Economist and author Carlota Perez provides a more positive technology-based spin on the "secular stagnation" theme outlined in my Tuesday column. While not underestimating the short-term challenges, the London School of Economics professor predicts the global economy is about to enter a new golden age.
Ms. Perez believes the era of the microprocessor, kicked off by Intel in 1971, is the fifth technological revolution of the past 240 years. The spread of digitization through the economy is following the same predictable pattern – financial boom, financial bust, then production boom – that created vast wealth and higher living standards during previous technological advancements.
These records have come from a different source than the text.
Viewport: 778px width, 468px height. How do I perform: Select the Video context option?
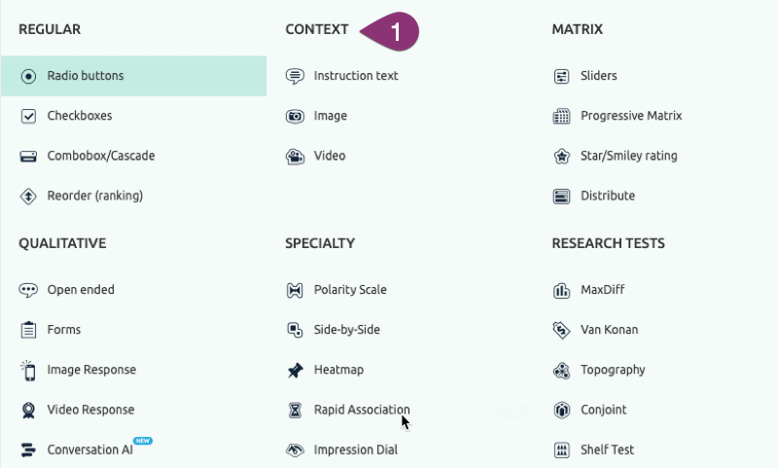329,156
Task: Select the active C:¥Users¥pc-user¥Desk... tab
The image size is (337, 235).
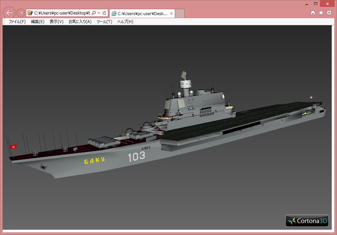Action: coord(142,13)
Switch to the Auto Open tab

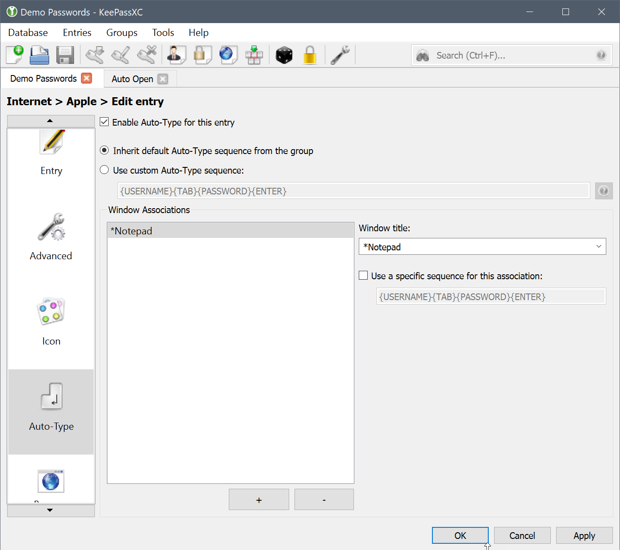(132, 79)

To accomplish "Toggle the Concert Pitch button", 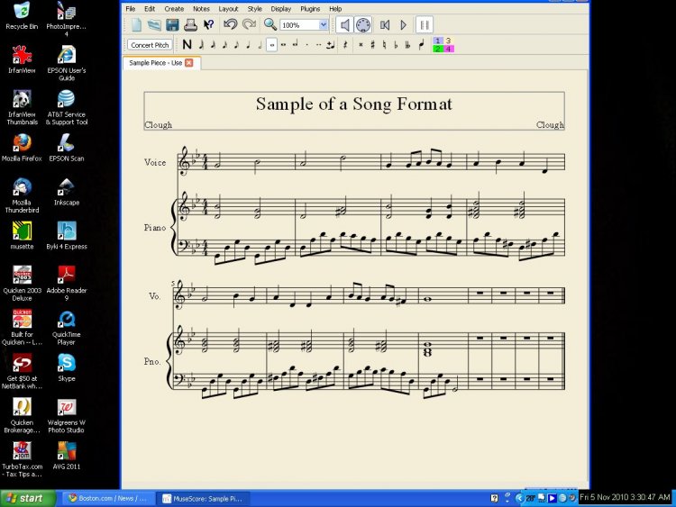I will (150, 44).
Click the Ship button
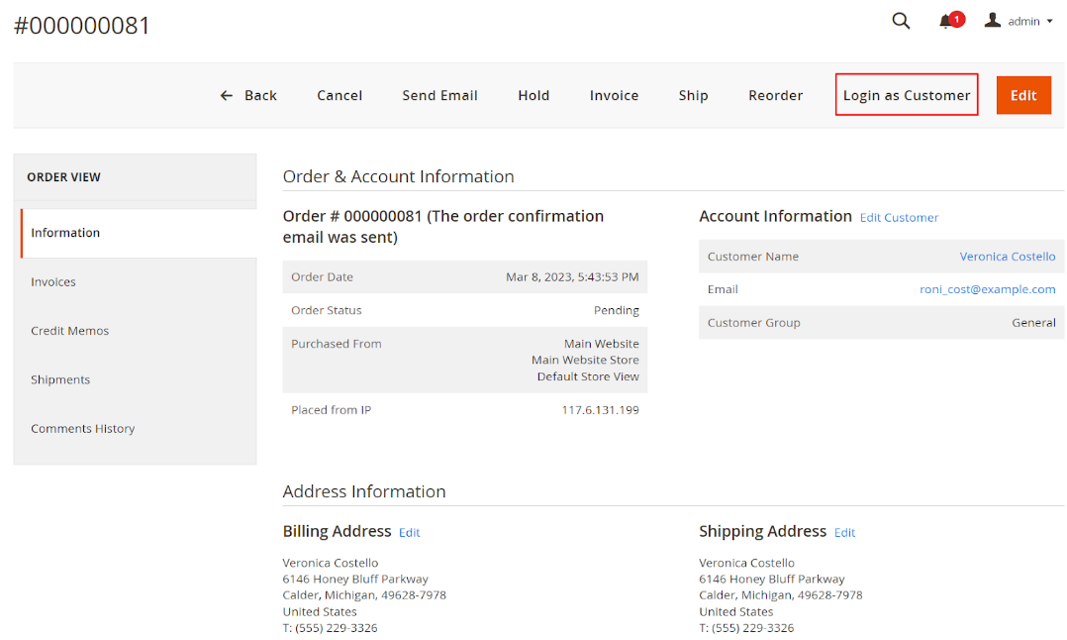The height and width of the screenshot is (640, 1067). 693,95
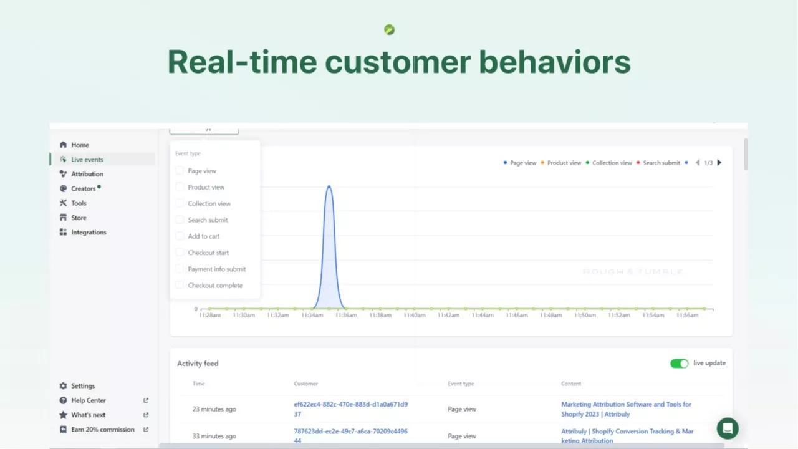Go to previous legend page arrow
This screenshot has width=798, height=449.
pos(698,163)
In her paper The Advance of Technology and Major Bubble Collapses, Ms. Perez writes that technological revolutions occur in two stages. During the first, called the Installation Period, "investment is led by financial capital, which funds the technological transformation … until it decouples from the real economy [and] ends in catastrophic collapse."
The collapse of the technology bubble in 2000 is the obvious recent corollary of the theory. But Ms. Perez also includes the financial crisis of 2008 as a symptom of the end of current technological revolution. She writes, "Securitization of mortgage debt would never have been possible without computers and sophisticated software."
The good news is that, according to Ms. Perez's research, the painful part of the transition is largely complete and the second, Deployment Phase "has 20 to 30 years ahead, while serving as a platform for innovation in all sectors and for opening new radical paths in production and lifestyles …. The result is a quantum jump in innovation and productivity for all."
The politics surrounding expansion of the welfare state is a sticking point that might delay the transition from Installation Phase to the new golden age. Ms. Perez writes, "the last time around (after the crash of 1929) it took more than a decade and a world war to establish the Bretton Woods agreements and the welfare state, which were an appropriate framework for deployment of the mass production revolution."
The distribution of wealth in a global economy with rapidly improving productivity is a challenge governments face. Switzerland, for instance, is considering a program of guaranteed income that may provide a partial solution.
In the mid-term, Carlota Perez's outlook is an optimistic and plausible alternative to the dire forecasts that arise from the secular stagnation thesis. Investors have been confronted with so many violent market upheavals in recent years – the Asian financial crisis, the technology bubble and the financial crisis – that it's become all too easy to be pessimistic about the future.
Ms. Perez, with substantial historical backing, is suggesting that the worst is over and we're about to reap the benefits – a sustained period of wealth creation and rising living standards. Investors should be aware that we're talking long-term trends here. There's no hurry, even in the sectors Ms Perez believes will benefit most: biotech, bioelectronics, nanotech and new materials. Still, even if it's a couple of years off, it's a pleasant change to consider an economic environment with the wind at investors' backs.